Sur la base d'analyses menées par des organismes français et étranger (1), l'INVS a conclu à "une probabilité très faible de survenue d'effets observables [chez les personnes ayant nettoyé les plages ou les oiseaux, NDLR], même en utilisant des hypothèses d'exposition pessimistes". Chez les 4000 personnes les plus exposées au fioul de l'Erika, à savoir celles ayant nettoyé les oiseaux, et notamment celles l'ayant fait à mains nues, le risque de développer un cancer a été multiplié par 1,001, indique à LCI.fr le Dr Salines. "Dans les 30 prochaines années, sur ces 4000 personnes, on estime qu'apparaîtront 0,2 cancers cutanés dus au contact avec le pétrole et, par ailleurs, 98 cancers cutanés dus à une toute autre raison", affirme-t-il.

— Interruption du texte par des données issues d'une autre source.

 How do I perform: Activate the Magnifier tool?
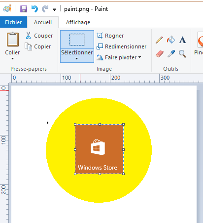tap(182, 54)
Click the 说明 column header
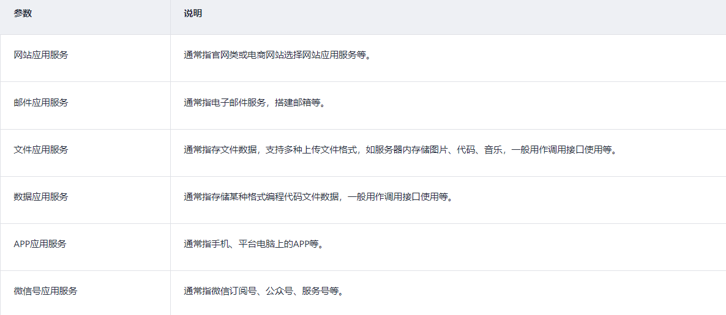This screenshot has height=315, width=726. pyautogui.click(x=193, y=13)
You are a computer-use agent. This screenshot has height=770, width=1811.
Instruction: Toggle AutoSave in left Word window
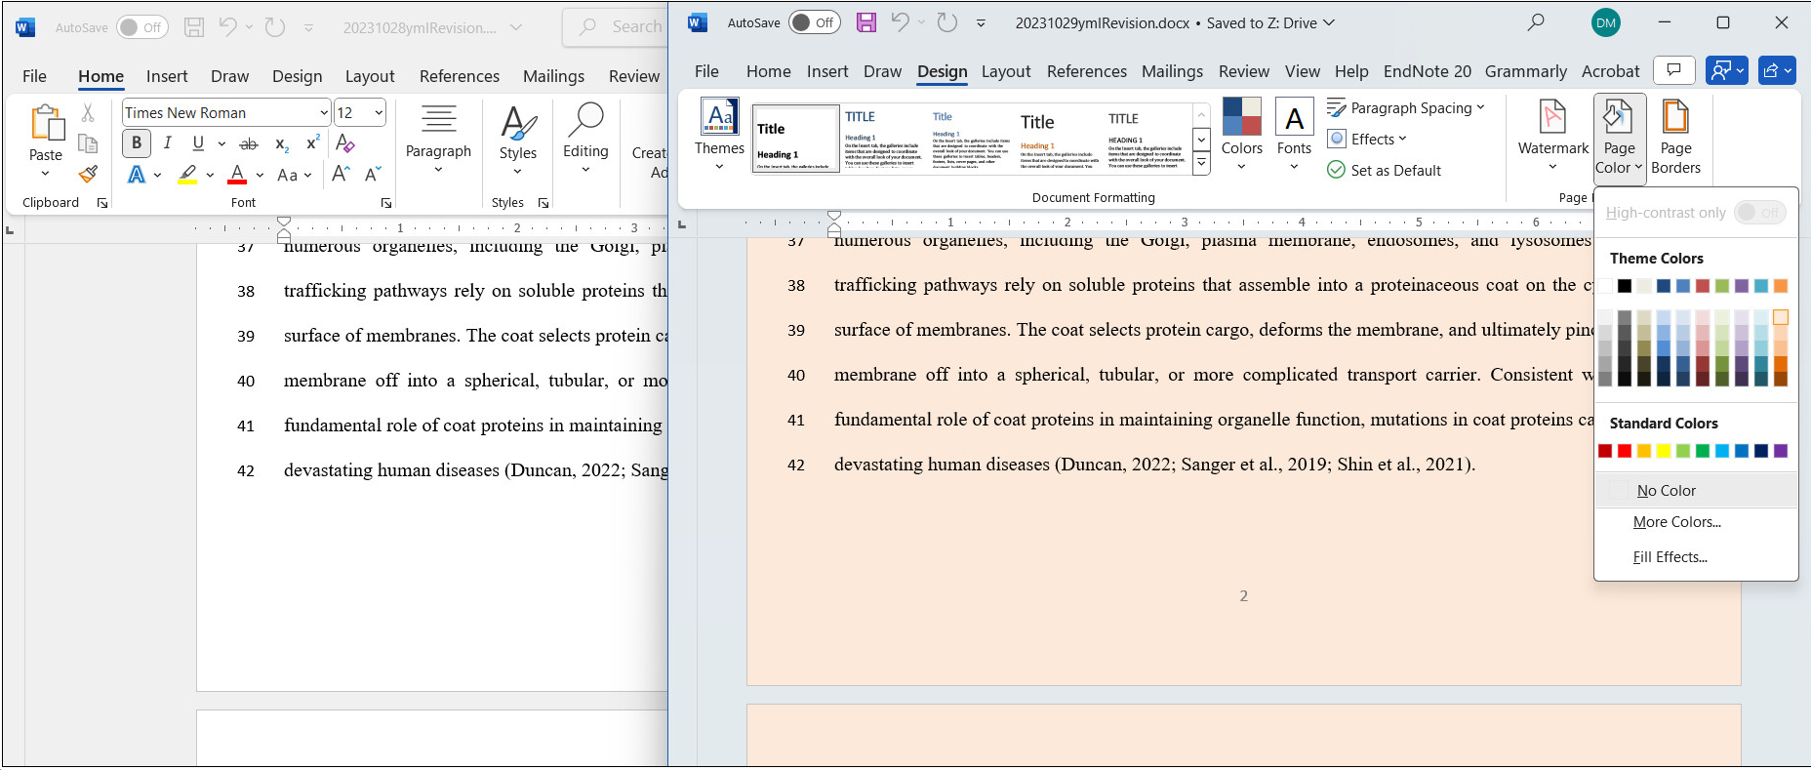141,27
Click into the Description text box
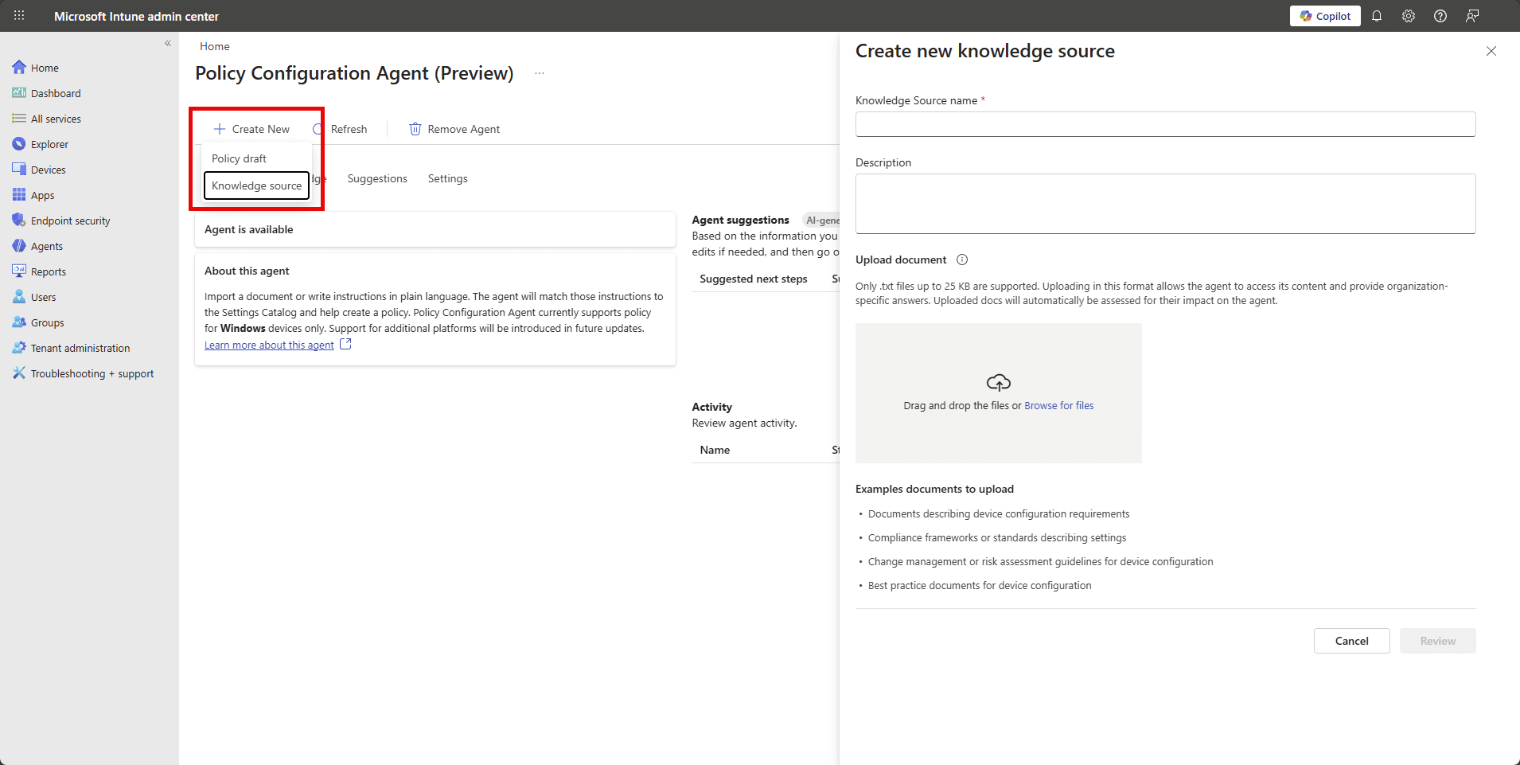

Annie Pfohl-Leszkowicz évoque une "suspicion" et des "craintes" que des cas de cancer se développent chez les personnes ayant été exposées au fioul de l'Erika. "Combien ? Quand ? C'est difficile à dire, de même qu'il sera difficile de lier [légalement] ces cancers au fioul de l'Erika, mais il y en aura", affirme-t-elle. Déplorant que les protections des nettoyeurs n'aient pas été adaptées à la dangerosité de la cargaison, elle évoque des "mensonges" et "un travail mal fait" lors des différentes évaluations.
Sans contester "la qualité des travaux" menés par l'Ensat, le Dr Salines dénonce "des propos très alarmistes qui nous paraissent aller au-delà de ce qu'on peut tirer de ces travaux". "Cela nous paraît très irresponsable d'inquiéter les gens" de la sorte, pointe-t-il.
Le procès de la catastrophe de l'Erika, qui a débuté le 12 février, pourrait donner un nouveau tour à cette polémique. "Pour l'instant [mi-février, NDLR], je n'ai été ni convoquée, ni contactée pour témoigner mais cela ne m'étonnerait pas que cela se produise au cours des quatre mois du procès", déclare la Pr Pfohl-Leszkowicz.
(1) L'Institut national de l'environnement industriel et des risques (Ineris) et l'Institut néerlandais de la santé publique et de l'environnement (RIVM) ont évalué les risques à long terme sur la santé des personnes ayant participé aux opérations de nettoyage.